- WHAT TO DO
Transcribe the material from the line containing "This screenshot has height=584, width=1124." through the end of the material, with both ends included. Omit the pictures from your transcription.

Dataset entries
+++
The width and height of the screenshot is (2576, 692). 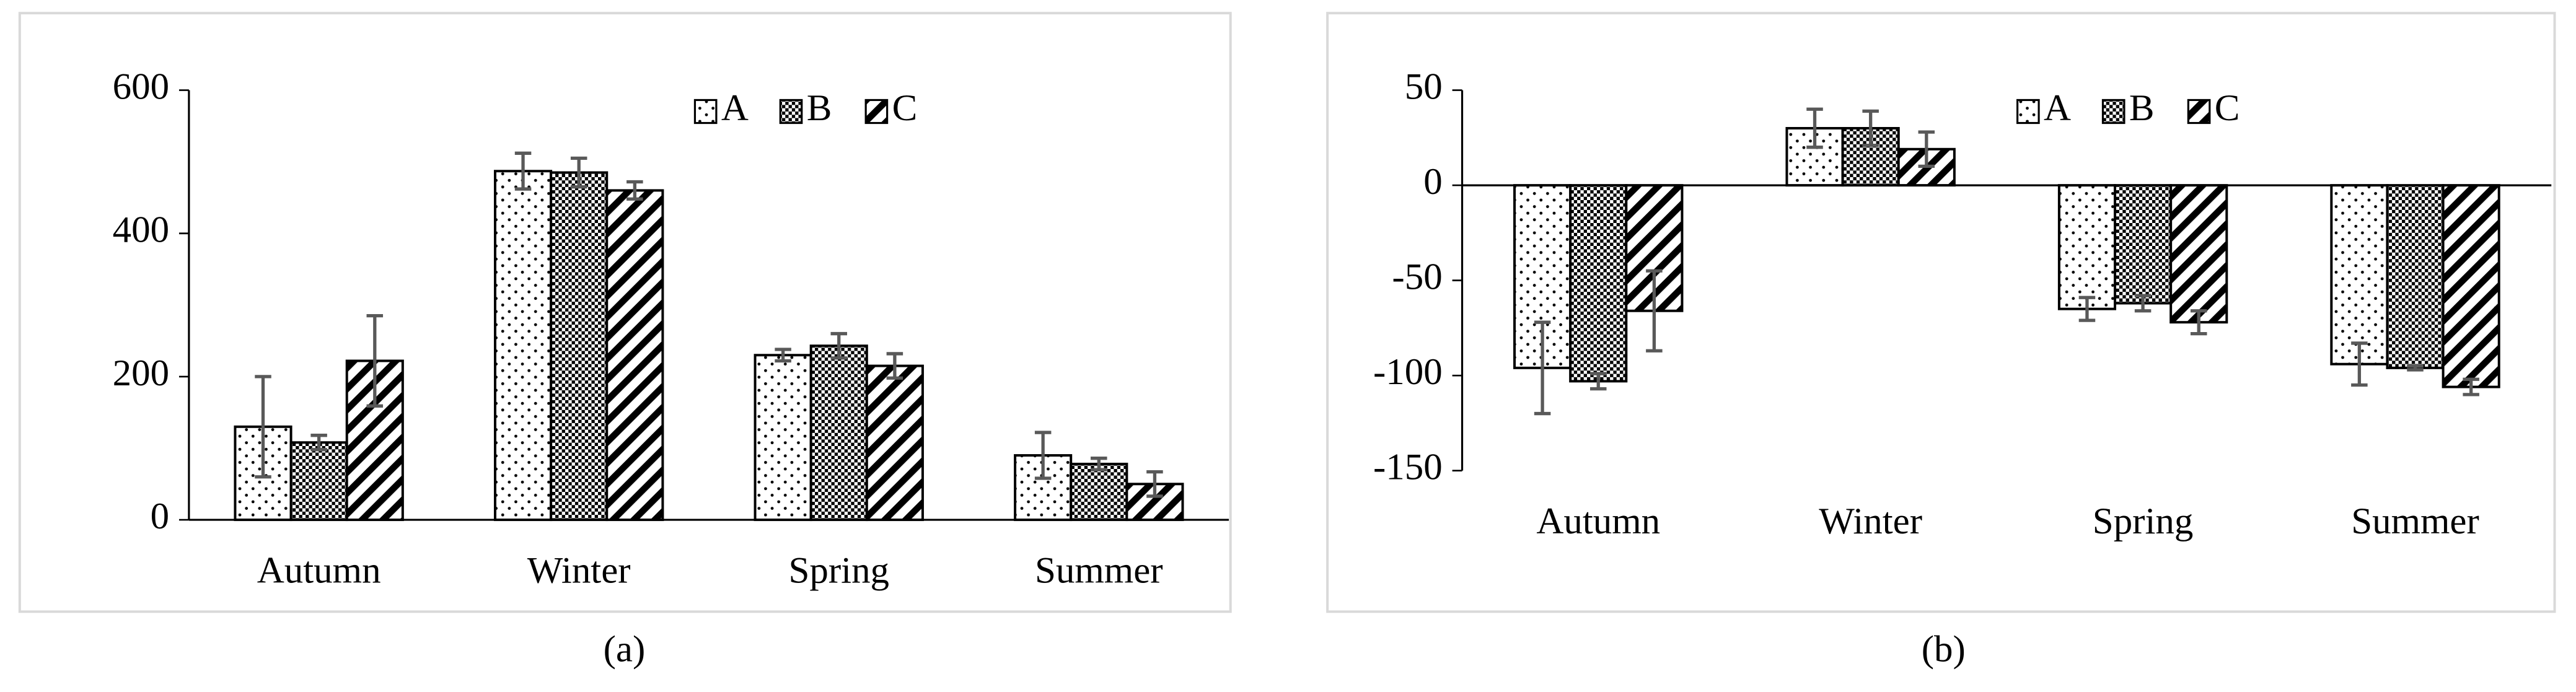 What do you see at coordinates (141, 230) in the screenshot?
I see `y-tick-label: 400` at bounding box center [141, 230].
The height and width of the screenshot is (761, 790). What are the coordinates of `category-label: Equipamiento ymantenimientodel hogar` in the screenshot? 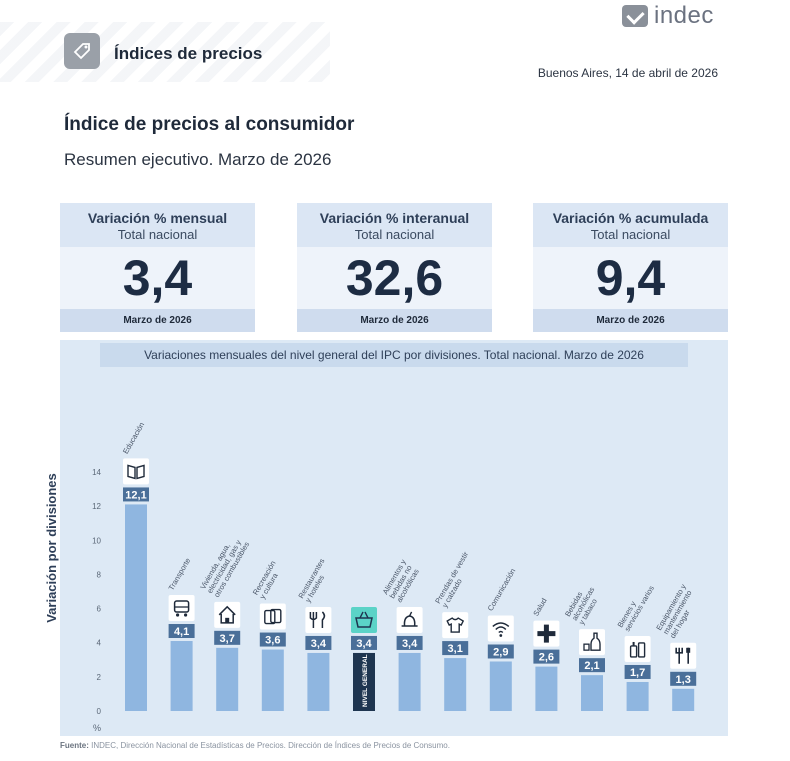 It's located at (678, 610).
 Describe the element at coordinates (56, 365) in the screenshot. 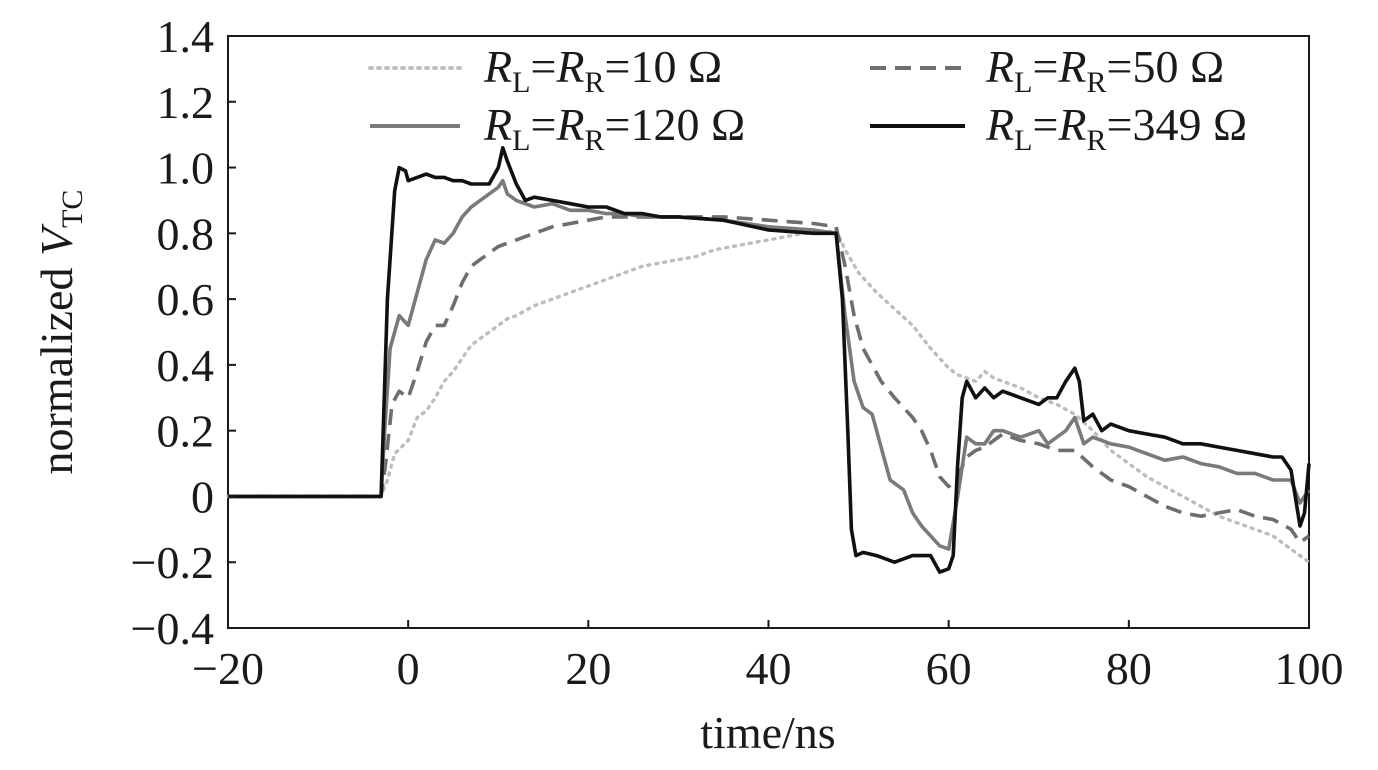

I see `y-axis-title-prefix: normalized` at that location.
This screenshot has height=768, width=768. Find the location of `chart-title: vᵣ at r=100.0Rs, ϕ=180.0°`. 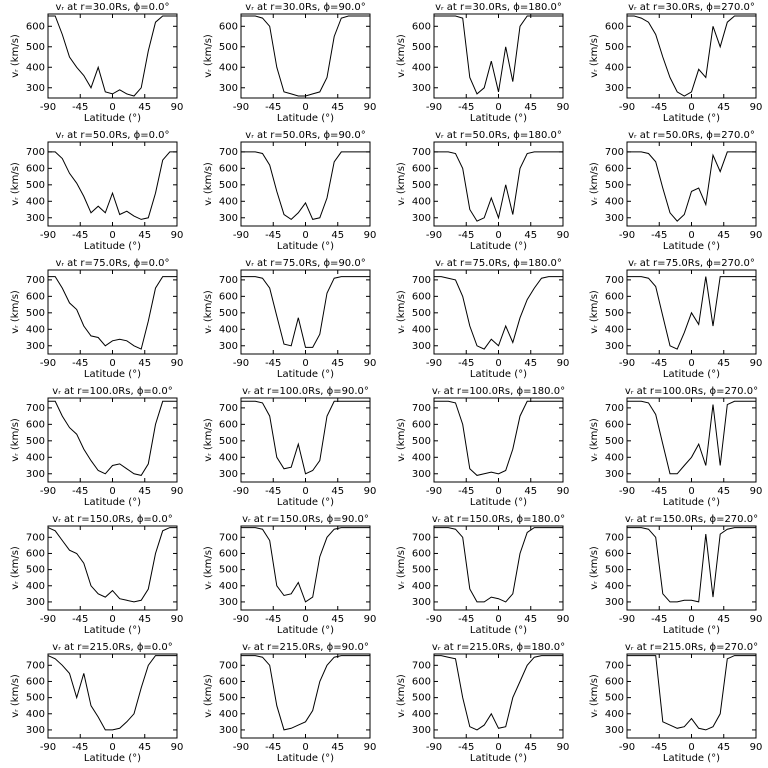

chart-title: vᵣ at r=100.0Rs, ϕ=180.0° is located at coordinates (498, 392).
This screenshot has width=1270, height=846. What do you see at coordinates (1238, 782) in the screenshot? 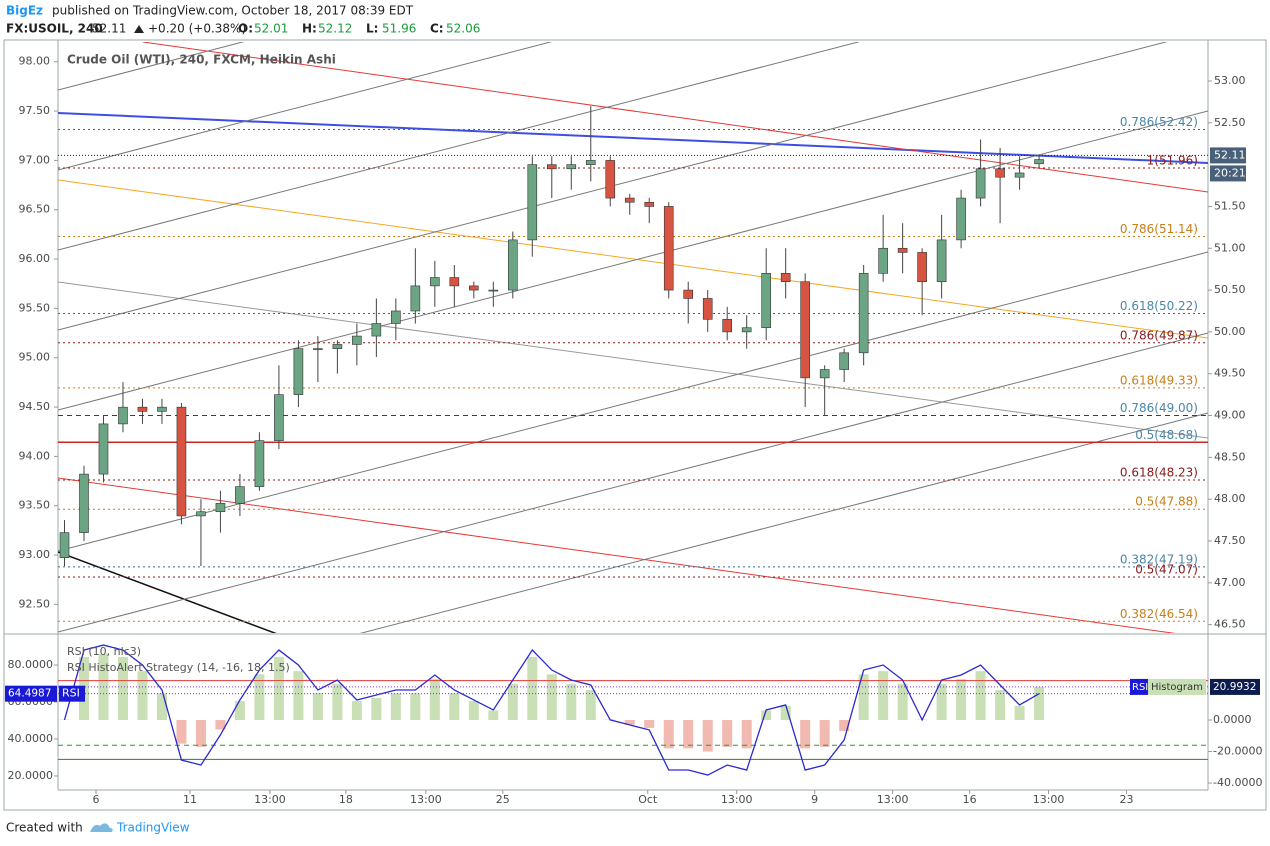
I see `y2-tick-label: -40.0000` at bounding box center [1238, 782].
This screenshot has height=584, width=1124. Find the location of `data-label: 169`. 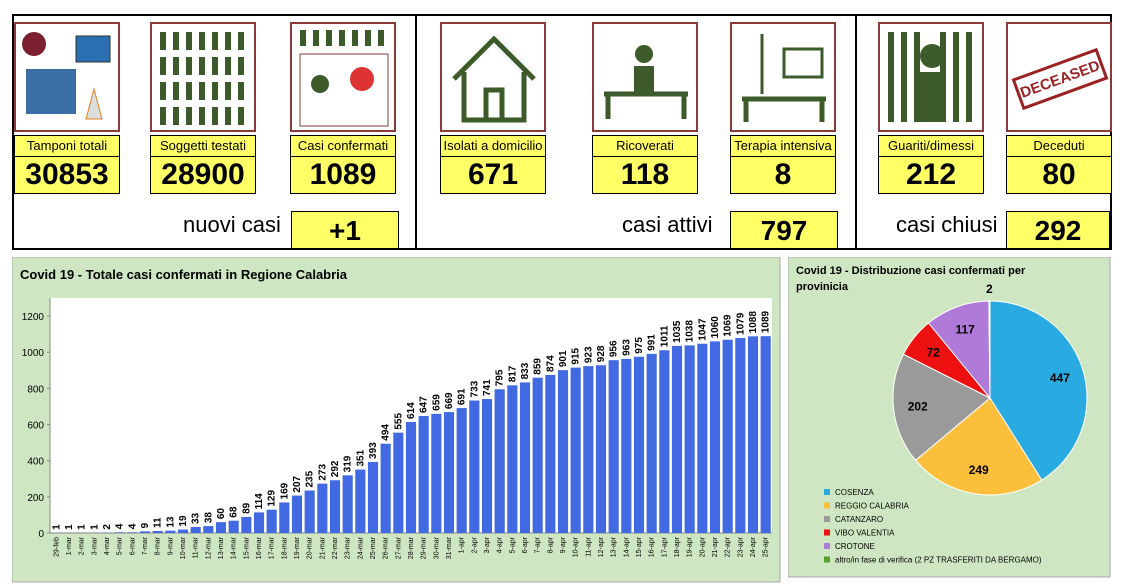

data-label: 169 is located at coordinates (284, 490).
+++
- TASK ANSWER
This screenshot has height=584, width=1124. Find the location of `data-label: 169`. 

data-label: 169 is located at coordinates (284, 490).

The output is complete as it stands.